Any image found in the entries is to be skipped; the rest is returned word for word.

Dataset items

Start of Block

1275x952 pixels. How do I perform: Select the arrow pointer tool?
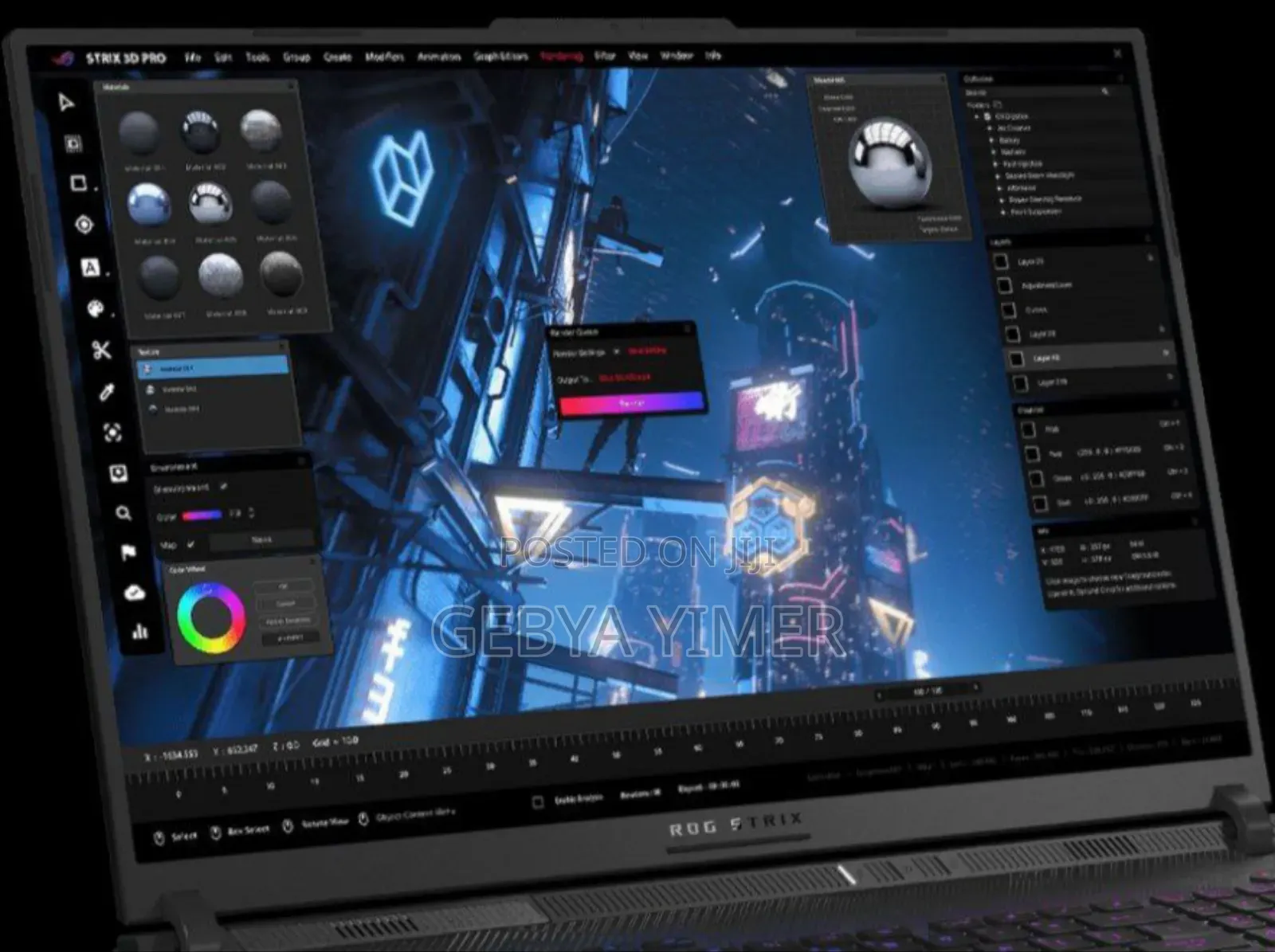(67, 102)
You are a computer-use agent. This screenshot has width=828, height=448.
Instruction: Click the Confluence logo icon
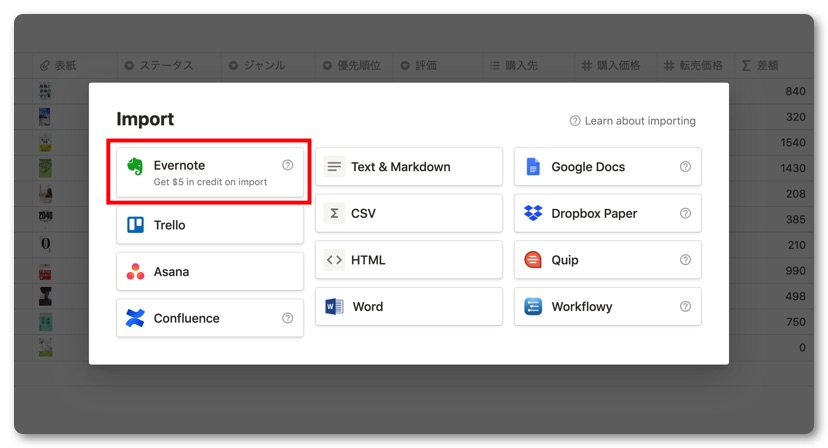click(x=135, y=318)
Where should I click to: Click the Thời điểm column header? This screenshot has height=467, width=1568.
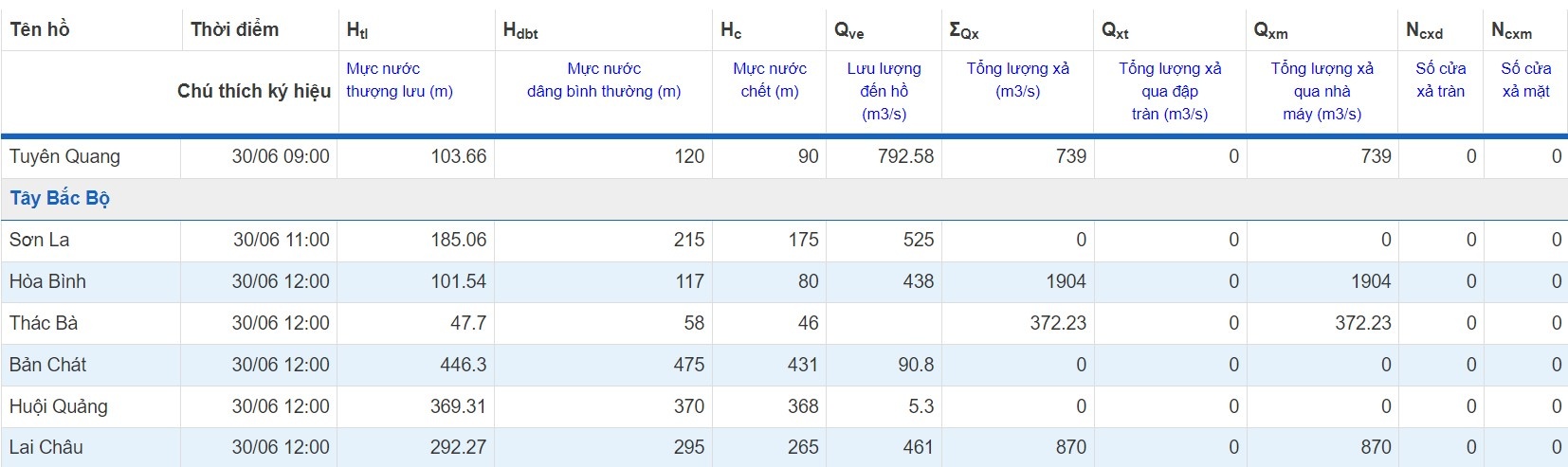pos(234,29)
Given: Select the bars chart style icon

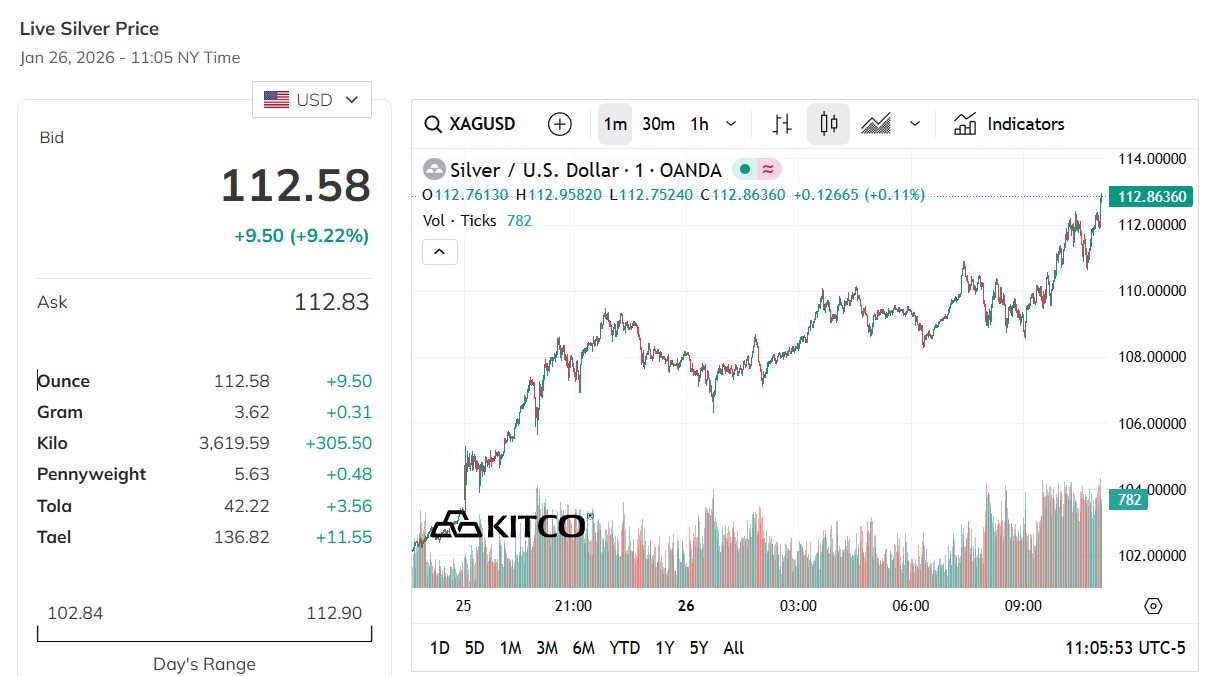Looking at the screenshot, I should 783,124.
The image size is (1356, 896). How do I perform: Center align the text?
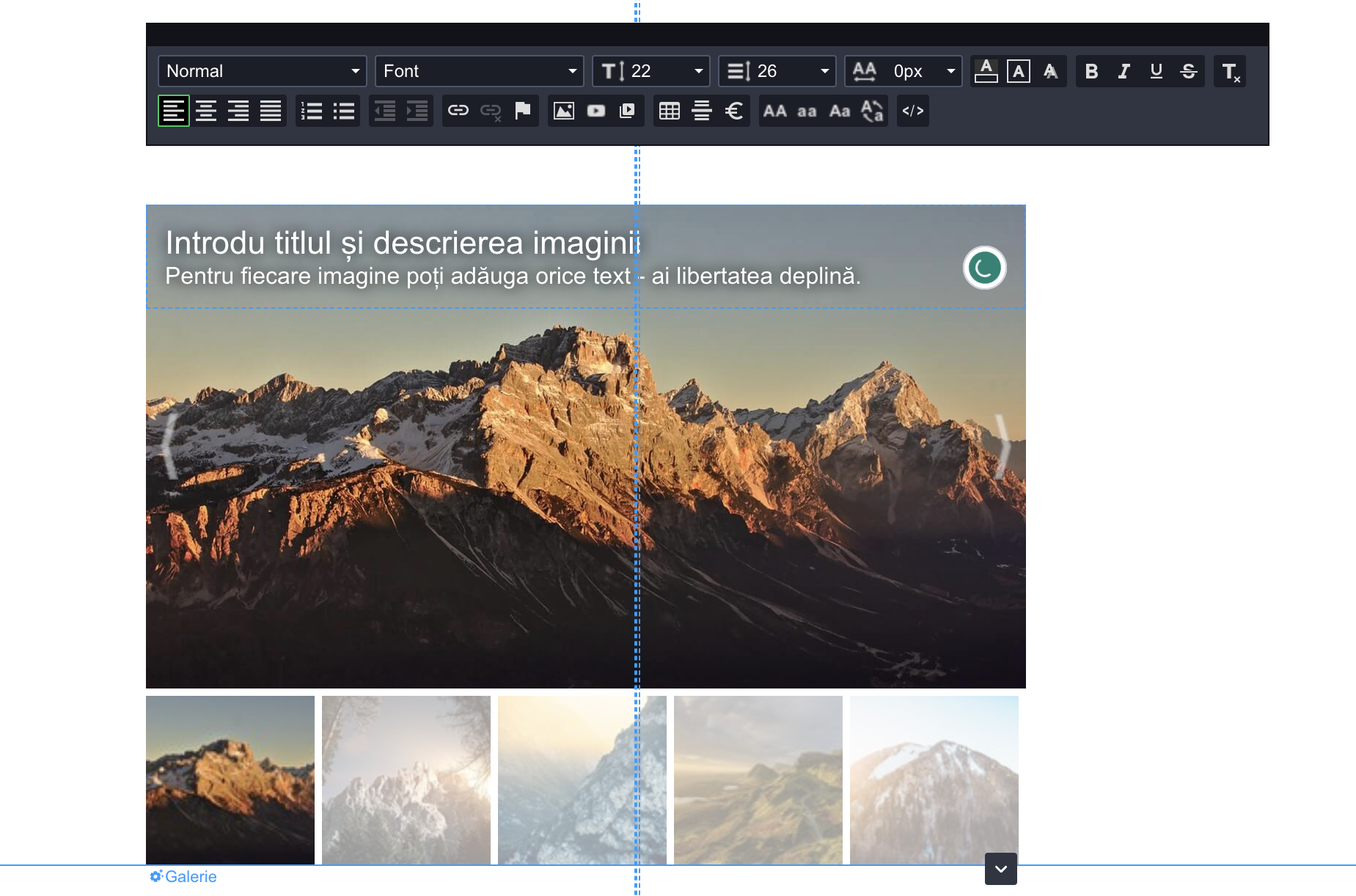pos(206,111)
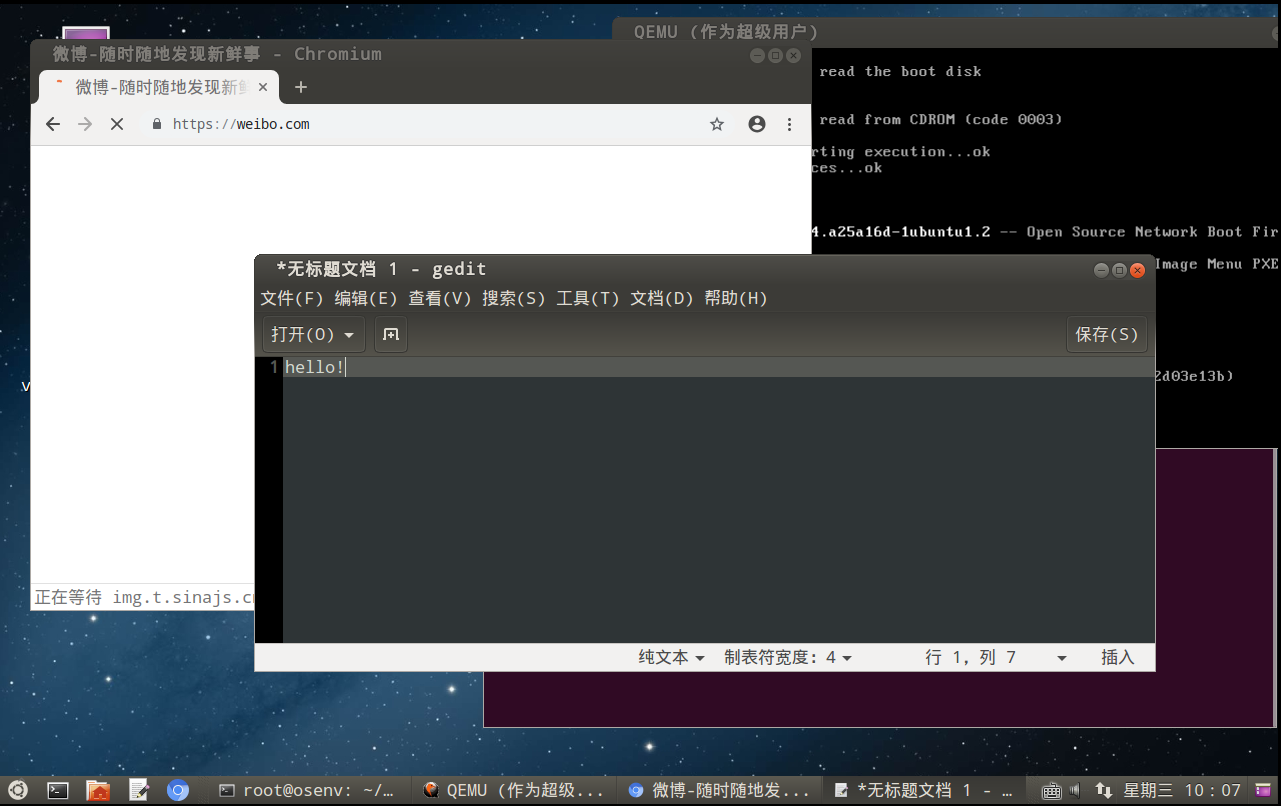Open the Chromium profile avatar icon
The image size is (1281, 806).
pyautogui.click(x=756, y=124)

End of Block

### RESULT FOR THIS TASK
1275x952 pixels. How do I perform: Select the arrow pointer tool?
(67, 102)
You are a computer-use agent. This screenshot has width=828, height=448.
Instruction: Click the Confluence logo icon
click(x=135, y=318)
Where should I click to: Click the Thời điểm column header? This screenshot has height=467, width=1568.
pos(234,29)
Given: Select the bars chart style icon

Looking at the screenshot, I should 783,124.
The image size is (1356, 896). How do I perform: Center align the text?
pos(206,111)
Open the Chromium profile avatar icon
The image size is (1281, 806).
pyautogui.click(x=756, y=124)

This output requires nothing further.